When we greet each other, engage in conversation, welcome one another, and even when we part, human beings face each other. We present our front sides, open and forward. Whether because it is the side of us we cannot see, or because we associate it with low and necessary activities, we reserve our rearward aspect for anger and insult. When we dismiss someone, we “turn our backs” on them. To be even more derisive, we might even present our buttocks. What could speak of disrespect more acutely?
The hind-end of an ass might.
Sometimes we have a bad mule on our farm. William is, for the most part, intelligent and agreeable. If he feels the need to kick, he takes it a good distance away, and then kicks like mule almighty. Sometimes he decides to stand still, and when he does you might as well try to move Highland Butte itself. But most generally, he is affectionate and conversational. He mutters a lot. He greets me by putting his brow against my chest between my (ahem) prominences. His nose is soft and his breath is grassy, and he can be vigilant and protective. But sometimes, he is bad.

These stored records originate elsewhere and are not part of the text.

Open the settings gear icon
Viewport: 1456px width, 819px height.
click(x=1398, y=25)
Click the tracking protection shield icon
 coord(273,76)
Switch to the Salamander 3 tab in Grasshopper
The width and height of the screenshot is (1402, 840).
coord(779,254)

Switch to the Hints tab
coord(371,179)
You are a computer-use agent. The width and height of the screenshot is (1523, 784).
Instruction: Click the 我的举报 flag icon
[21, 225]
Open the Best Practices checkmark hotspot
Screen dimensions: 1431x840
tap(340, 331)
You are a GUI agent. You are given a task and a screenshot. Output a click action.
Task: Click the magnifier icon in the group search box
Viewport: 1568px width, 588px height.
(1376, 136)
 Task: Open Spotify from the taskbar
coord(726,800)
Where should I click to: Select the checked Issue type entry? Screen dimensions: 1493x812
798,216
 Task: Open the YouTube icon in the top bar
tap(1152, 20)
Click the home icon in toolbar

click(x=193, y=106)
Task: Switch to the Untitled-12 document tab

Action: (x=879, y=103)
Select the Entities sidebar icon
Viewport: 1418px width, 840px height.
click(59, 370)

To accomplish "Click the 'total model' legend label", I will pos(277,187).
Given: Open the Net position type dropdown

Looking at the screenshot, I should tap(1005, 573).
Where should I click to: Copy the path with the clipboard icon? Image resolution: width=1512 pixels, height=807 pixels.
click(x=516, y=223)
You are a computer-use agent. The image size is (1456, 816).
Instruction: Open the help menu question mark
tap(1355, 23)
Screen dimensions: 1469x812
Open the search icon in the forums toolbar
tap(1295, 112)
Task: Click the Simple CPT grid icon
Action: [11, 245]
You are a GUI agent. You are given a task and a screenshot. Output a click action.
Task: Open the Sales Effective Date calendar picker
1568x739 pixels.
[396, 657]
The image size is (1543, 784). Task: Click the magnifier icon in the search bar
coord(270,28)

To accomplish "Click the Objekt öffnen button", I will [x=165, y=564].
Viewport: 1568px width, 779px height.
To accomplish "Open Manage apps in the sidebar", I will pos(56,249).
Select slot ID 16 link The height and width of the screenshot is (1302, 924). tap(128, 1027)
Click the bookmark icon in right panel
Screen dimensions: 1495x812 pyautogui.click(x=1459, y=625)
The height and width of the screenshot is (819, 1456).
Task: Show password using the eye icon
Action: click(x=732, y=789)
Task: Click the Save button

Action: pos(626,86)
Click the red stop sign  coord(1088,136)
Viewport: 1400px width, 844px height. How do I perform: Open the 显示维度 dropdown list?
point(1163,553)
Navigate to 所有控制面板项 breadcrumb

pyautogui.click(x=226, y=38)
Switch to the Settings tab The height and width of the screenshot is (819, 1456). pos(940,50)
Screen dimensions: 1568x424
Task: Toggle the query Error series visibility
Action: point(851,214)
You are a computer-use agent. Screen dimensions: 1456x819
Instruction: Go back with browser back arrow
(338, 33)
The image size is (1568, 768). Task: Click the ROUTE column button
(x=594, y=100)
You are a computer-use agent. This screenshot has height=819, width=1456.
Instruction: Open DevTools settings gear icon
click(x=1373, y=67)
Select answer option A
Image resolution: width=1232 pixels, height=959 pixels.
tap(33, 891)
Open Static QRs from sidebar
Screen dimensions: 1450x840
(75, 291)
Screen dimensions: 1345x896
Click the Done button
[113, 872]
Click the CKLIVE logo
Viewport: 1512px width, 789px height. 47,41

The other day when I went out to feed chickens, I found the chicken feeder all overturned and empty on the ground. Well, I wondered, how did that happen? I put it back where it belongs, filled it up, and went on my way. The next morning, lo, there was the chicken feeder, overturned and empty. Hmm, I thought. Something is not right here. On the third morning (this is the way it goes in tales: understanding comes on the third morning), I noticed how the wire along the front of the enclosure was all messed up, pushed down and out of line. This is not something a chicken, even a determined one, can accomplish.
William was standing right there, just waiting for me to feed the, by now, quite hungry hens.
“William!” I said. “Do you know what happens to mules who eat chicken feed? Leave it alone. You’ll start laying eggs.” Which might, now that I think of it, be his best chance of reproduction.
He stood there, innocent, wise, lying his long face off.
I know the determination of my mule, and I know that telling him to leave something alone will not impress him. Strong words won’t. Hand-waving won’t.
But a physical barrier, if it is sufficient, will.
Explaining the situation to him, I set about arranging a shield of mesh fencing across the front of the enclosure from center post to wall. And my handsome half-ass understood what was up right away. He watched for a minute or two while I wrestled with the fencing.
And then, slowly, he turned.
With no sign he measured my existence at all, no twitch of the eyelash or turn of the ear, he stood, behind forward, and addressed me.
Now, you and I all know what this means. We reserve rude words for such expressions. But the mule has no words (though plenty of rudeness if he needs it). What amuses me in this is not that he wants to communicate his feeling, but that he chooses a gesture we humans understand implicitly. It suggests we have much more in common with the rest of the Animal Kingdom than we like to think.